* **What you are asked to do**
Answer these questions from the Reef Assist announcement.
1. What is the total funding amount of the Reef Assist program?
2. Which three bodies will deliver the five projects providing over 50 job opportunities?
3. Which two bodies' projects will generate around 25 jobs?

Start of Page excerpt

The Palaszczuk Government today announced a $10 million Reef Assist funding boost to create regional jobs and support environmental projects in the Great Barrier Reef catchments.
Premier Annastacia Palaszczuk said the program – announced as part of Queensland’s Economic Recovery Plan – would support 11 projects and create around 130 regional jobs.
“Our plan is all about creating jobs to steer our economy as we recover from the global pandemic and the communities and industries that rely on the Reef are the ones who will benefit from this $10 million Reef Assist program,” the Premier said.
“This program will fund 11 on-the-ground projects in partnership with local governments and natural resource management organisations and create around 130 local jobs.
“The Wet Tropics Management Authority, NQ Dry Tropics and the Palm Island Aboriginal Shire Council will deliver five projects providing training and over 50 job opportunities through landscape restoration, restoring critically endangered species’ habitat and remediation works.
“In addition, almost 50 jobs will be generated by Jaragun Ecoservices, Reef Catchments NRM, Terrain NRM, and Douglas Shire Council which will deliver four projects that repair and restore riparian areas, control invasive species, improve natural ecosystem condition, and improve coastal resilience from the Wet Tropics to the Whitsundays.
“Two projects from the Townsville City Council and Reef Catchments NRM will generate around 25 jobs by growing conservation and nature-based tourism and improving land management of coastal areas.”
Minister for Environment and the Great Barrier Reef Leeanne Enoch said these successful projects will also draw on the skills and knowledge of our First Nations peoples to create improved environmental management skills that cover both cultural and scientific practices.
“As Queensland recovers from the financial impacts of COVID-19, the Palaszczuk Government is the only government committed to creating job opportunities and these projects will provide a much-needed boost to our regional economies while protecting the Reef,” Minister Enoch said.

End of Page excerpt
Start of Study material

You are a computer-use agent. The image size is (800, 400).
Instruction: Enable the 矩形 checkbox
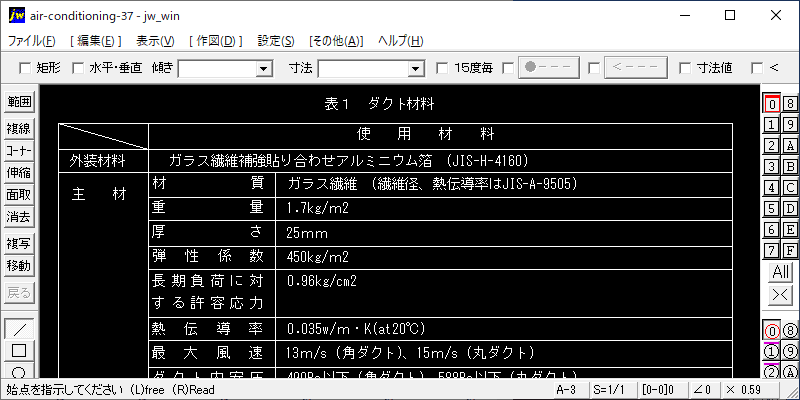coord(25,68)
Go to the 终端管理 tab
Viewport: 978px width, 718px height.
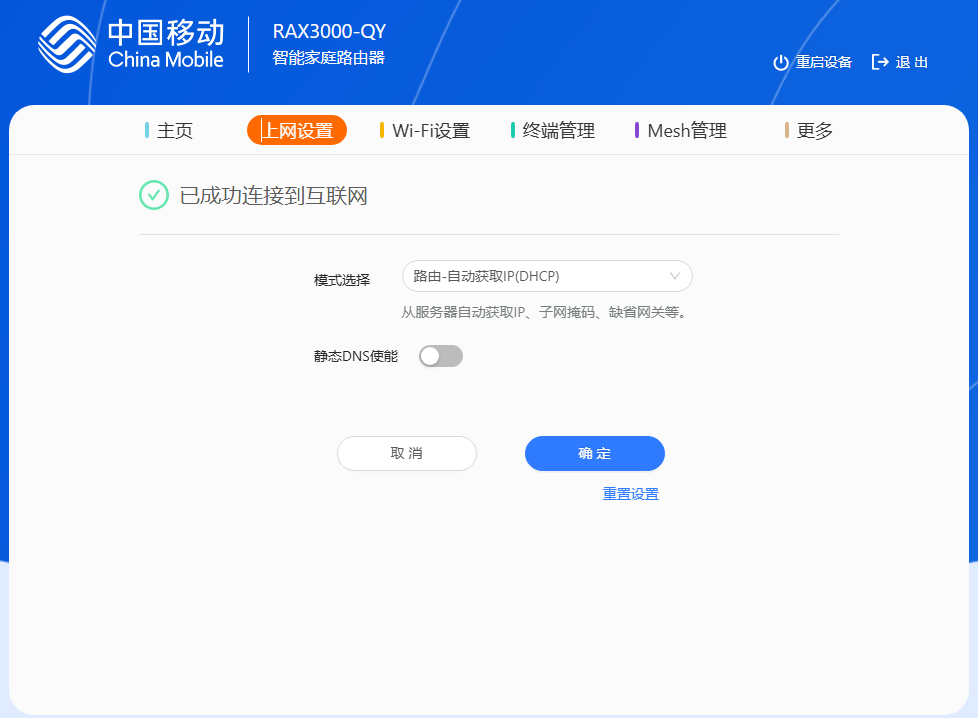[558, 131]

End of Study material

* **Exercise answer**
1. $10 million
2. The Wet Tropics Management Authority, NQ Dry Tropics and the Palm Island Aboriginal Shire Council
3. Townsville City Council and Reef Catchments NRM